Na Comissão de Constituição e Justiça, Otto já antecipou sua posição contra a famigerada “PEC da Blindagem”, que tenta criar uma espécie de escudo para parlamentares — sejam federais, estaduais ou até vereadores —, tornando investigações dependentes da autorização das próprias casas legislativas. Um verdadeiro absurdo, um retrocesso que flerta com a impunidade e desrespeita frontalmente a Constituição.
A fala de Otto é cristalina, firme e republicana: “Se chegar na CCJ, eu vou derrubar essa possibilidade de blindagem. Isso é um absurdo. É uma falta de cerimônia de respeito com o povo baiano, o povo brasileiro.” Não se trata apenas de uma posição técnica, mas de uma afirmação moral e ética que coloca o interesse público acima da conveniência corporativa.
Num país ferido por escândalos de corrupção, onde a confiança da sociedade nas instituições ainda é frágil, gestos como esse têm um peso imenso. Eles sinalizam que nem todos os parlamentares compactuam com manobras que distorcem a democracia. Pelo contrário, Otto demonstra que liderança verdadeira é aquela que enfrenta pressões, que fala em nome da coletividade e que age como guardião dos princípios republicanos.
A sua trajetória política sempre esteve marcada por independência, diálogo e firmeza. Não é à toa que ele conquistou respeito dentro e fora da Bahia. No Senado, mostra que não teme expor suas convicções, mesmo quando isso significa contrariar interesses poderosos. Essa coragem cívica é o que diferencia um político comum de um verdadeiro líder.
Enquanto parte da classe política ainda insiste em criar atalhos para escapar da lei, Otto Alencar reafirma algo essencial: ninguém pode estar acima da Justiça, muito menos aqueles que receberam a missão de legislar em nome do povo. Ao assumir esse compromisso público, ele honra não apenas seu mandato, mas a própria ideia de República.
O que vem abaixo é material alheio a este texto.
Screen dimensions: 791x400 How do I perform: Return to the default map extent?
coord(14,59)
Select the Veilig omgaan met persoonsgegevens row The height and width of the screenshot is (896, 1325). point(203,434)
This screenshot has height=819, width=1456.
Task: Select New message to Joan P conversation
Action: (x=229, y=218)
O Brasil precisa de políticos assim: firmes, responsáveis e comprometidos com a democracia. Porque liderança não é se esconder atrás de privilégios, mas expor-se em defesa daquilo que é certo, mesmo que custe caro. Otto, nesse sentido, já deixou claro de que lado da história deseja estar — e é exatamente desse lado que a sociedade espera ver seus representantes.